Bodyboarding with ambassador Jaron Burt
Tell me a bit about yourself, when did you start bodyboarding and eventually start competing? Was it ever a choice between surfing or bodyboarding or was it always clear?
I’m 17 years old, I’ve been bodyboarding since I was 13. I started competing when I was 14 but mainly local and school comps, as I prefer free surfing and going on surf trips, taking on new waves and experiencing the different coasts.
I would say bodyboarders are getting more and more noticed in media and surfing magazines. Would you say bodyboarding has been battling for attention with surfing? How is it developing now?

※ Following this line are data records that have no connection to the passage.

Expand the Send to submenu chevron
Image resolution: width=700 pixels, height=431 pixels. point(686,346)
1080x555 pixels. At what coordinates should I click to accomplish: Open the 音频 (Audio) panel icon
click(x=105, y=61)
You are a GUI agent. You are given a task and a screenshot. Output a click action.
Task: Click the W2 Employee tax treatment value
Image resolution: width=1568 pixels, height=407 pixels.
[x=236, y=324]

Bodyboarding is definitely growing as a sport and it is being recognized a lot more throughout the world, the level of bodyboarding is definitely lifting as well. The amount of showcasing that bodyboarding is getting at the moment is great and completions and leagues around the world are also growing, which is really good to see.
Probably one of the most shared posts in surfing history was Mick Fannings encounter with two great whites in Jefferys bay. South Africa in general are known to by sharky, does that affect you in any way, is that something that’s on your mind when bodyboarding?

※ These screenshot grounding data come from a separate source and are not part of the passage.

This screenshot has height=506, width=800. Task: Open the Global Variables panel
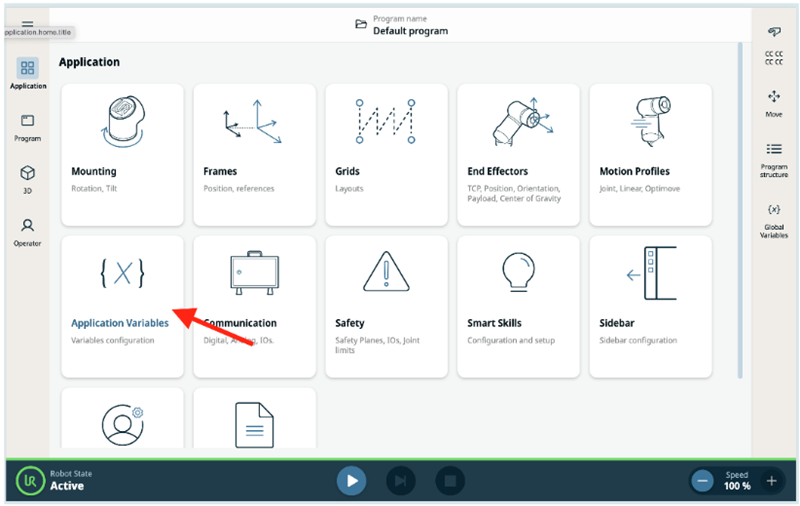point(774,221)
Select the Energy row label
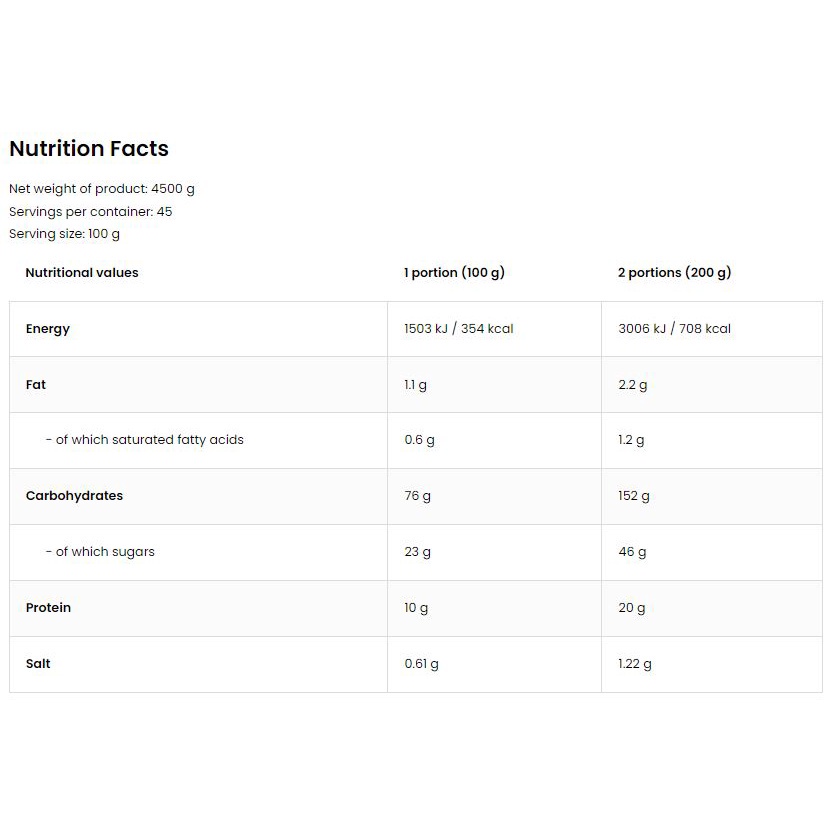834x834 pixels. coord(48,329)
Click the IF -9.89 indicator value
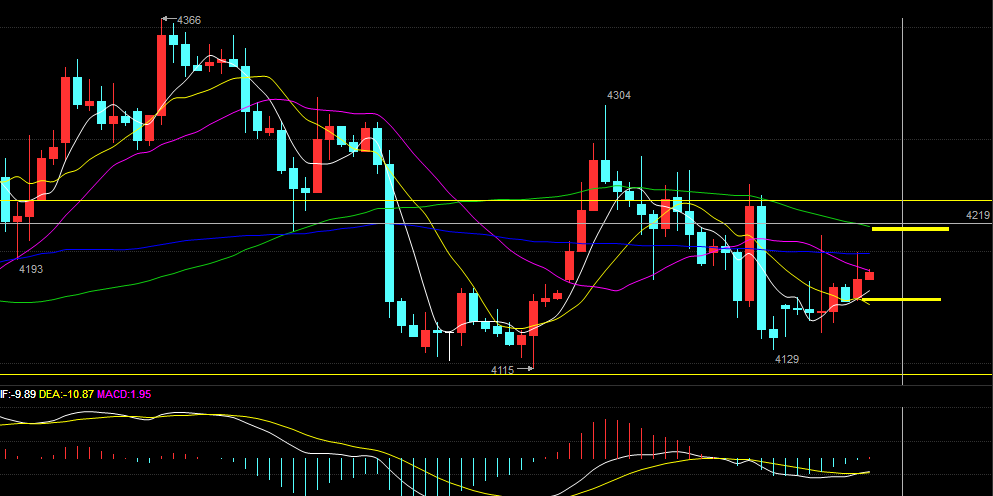This screenshot has height=496, width=993. [18, 395]
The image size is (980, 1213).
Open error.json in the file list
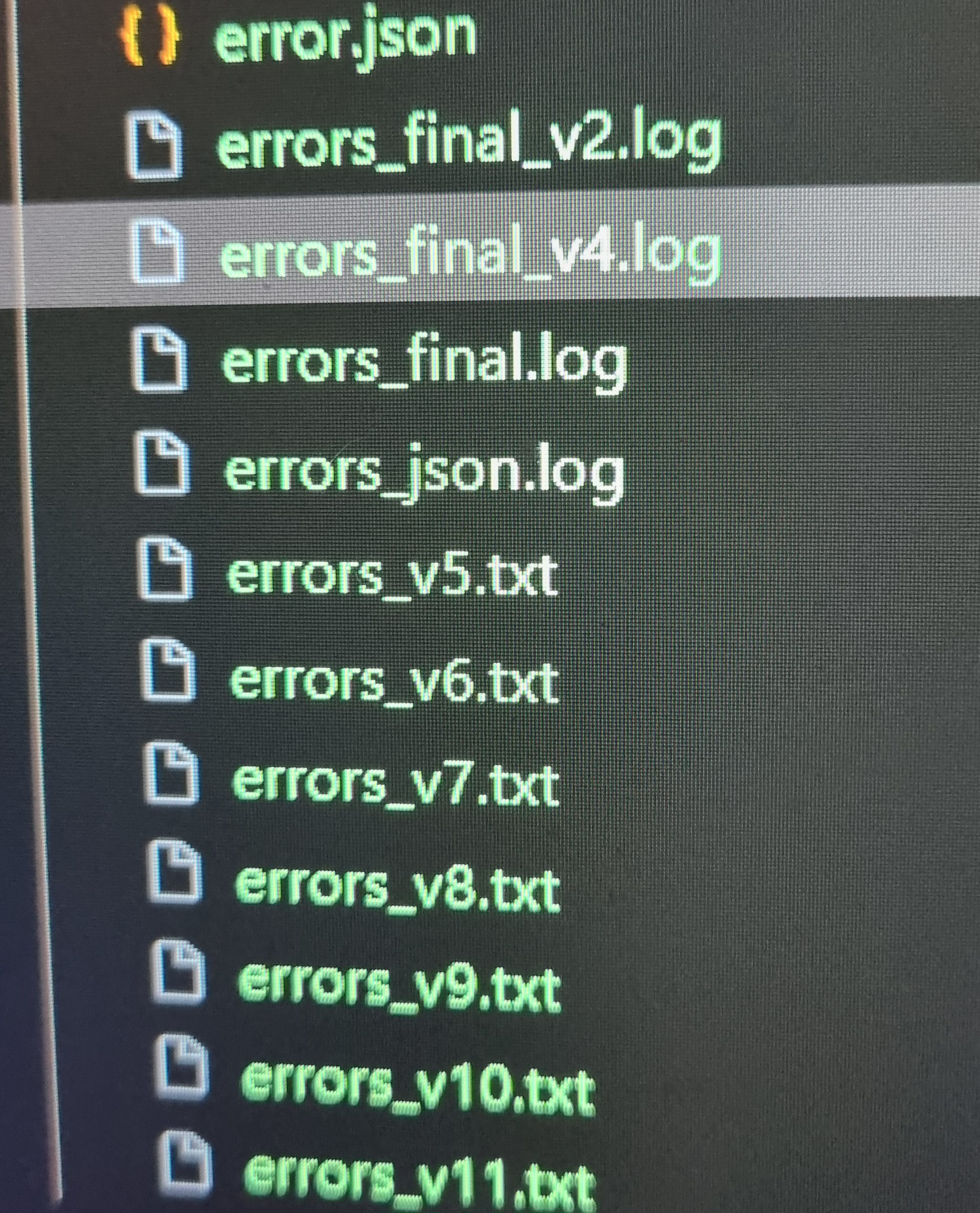(346, 39)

Yeah, what happened with Mick Fanning was pretty hectic, but I’m sure all surfers can agree with me and can relate to the fact that we are in their home and are intruding in there natural habitat, it’s our own risk that we take to get the waves we want. I don’t see sharks as a problem, I feel that if it’s my time to go then it’s time to go and that’s gods plan for me. So yeah, I don’t really have a problem with the Sharks around my area.
What does everyday life look like for you in South Africa?
My average day would usually consist of: waking up, going to check the waves, hopefully surf if it’s on, go back home, eat, then surf again in the afternoon. If there’s no wave I enjoy just chilling with my mates and camping out on the beach!